Il incombe au syndic de faire respecter le règlement de copropriété. N’importe quel copropriétaire peut lui demander de mettre en demeure un autre copropriétaire en ­infraction. Concrètement, en cas de non-­respect du règlement, c’est au syndic d’envoyer une lettre recommandée de mise en demeure au copropriétaire qui refuse de faire cesser le trouble. Si malgré tout, le contrevenant ­persiste, le syndic de copropriété demandera à l’assemblée générale l’autorisation d’agir en justice contre lui. Autre cas, le trouble ­sonore existe mais le règlement de copropriété ne prévoit rien (ou des clauses vagues, par exemple : les copropriétaires doivent veiller à une utilisation paisible de leurs lots). Il faut alors recourir à l’article 1382 du code civil sur la responsabilité civile qui prévoit que tout préjudice causé à une personne par un tiers donne lieu à réparation. Mais il va falloir apporter la preuve que le préjudice subi est suffisamment important pour justifier une condamnation de l’autre copropriétaire, ce qui n’est pas toujours évident. « La notion de préjudice reste toujours soumise à l’appréciation du juge du fond, met en garde Me Caroline de Puységur, avocate spécialisée en droit immobilier. Dans tous les cas, il faut véritablement que le trouble de jouissance soit ­suffisamment grave, c’est-à-dire qu’il excède les inconvénients normaux de la vie en copropriété. » Ainsi, la cour d’appel de Paris a condamné, en 1975, des copropriétaires à verser 4 000 F (610 €) de dommages et intérêts, en raison « des bruits insupportables générés par la chaîne hi-fi, bruits qui ne sont pas liés à une utilisation habituelle de cet appareil dans la vie courante ». Pour des motifs proches, un musicien a été obligé en 1984 de verser 19 000 F (2 897 €), et de faire insonoriser son appartement. En 1983, des propriétaires qui avaient retiré des moquettes se sont vu ­infliger des dommages et intérêts de 30 000 F (4 573 €), mais aussi l’obligation d’entreprendre les travaux ­nécessaires pour que l’impact des bruits perçus ne soit pas d’une intensité supérieure à celle enregistrée lorsqu’il y a une moquette.

 

Constat d’huissier

On le voit, en l’absence d’un règlement précis, une large part est laissée à l’appréciation subjective des tribunaux.
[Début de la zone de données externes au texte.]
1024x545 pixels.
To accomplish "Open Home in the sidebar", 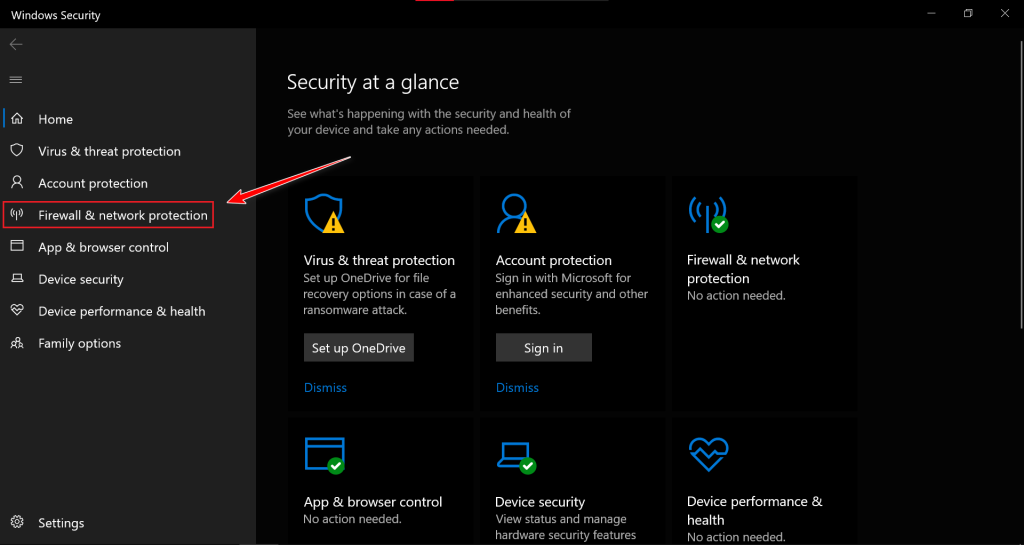I will point(55,119).
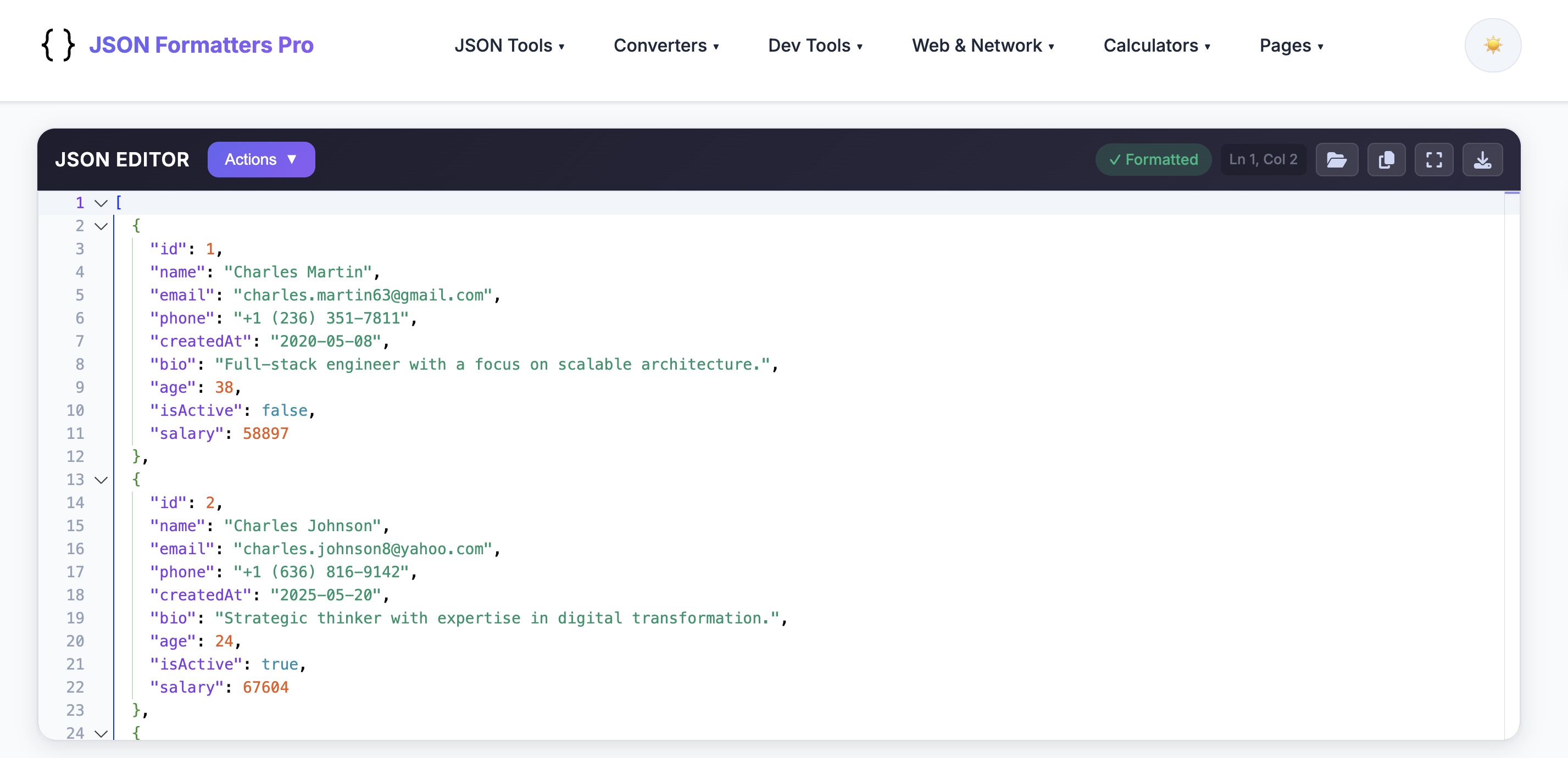Open the JSON Tools menu
The height and width of the screenshot is (758, 1568).
(509, 45)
Pour limiter ­l’incertitude, on peut recourir à un constat par huissier. Celui-ci (parfois aidé d’un expert acoustique) va mesurer, à l’aide d’un sonomètre, le niveau des décibels. Cela peut être utile pour aider les juges à se faire une opinion, même s’il n’existe pas de seuil ­objectif. Le niveau de sensibilité au bruit varie en effet de façon importante selon les personnes…

 

 

 

 

À noter. Les nuisances sonores sont désormais passibles d’une amende forfaitaire de 68 € (décret n° 2012-343 du 9 mars 2012). Ce sont les policiers qui, appelés sur place, sont ­habilités à verbaliser.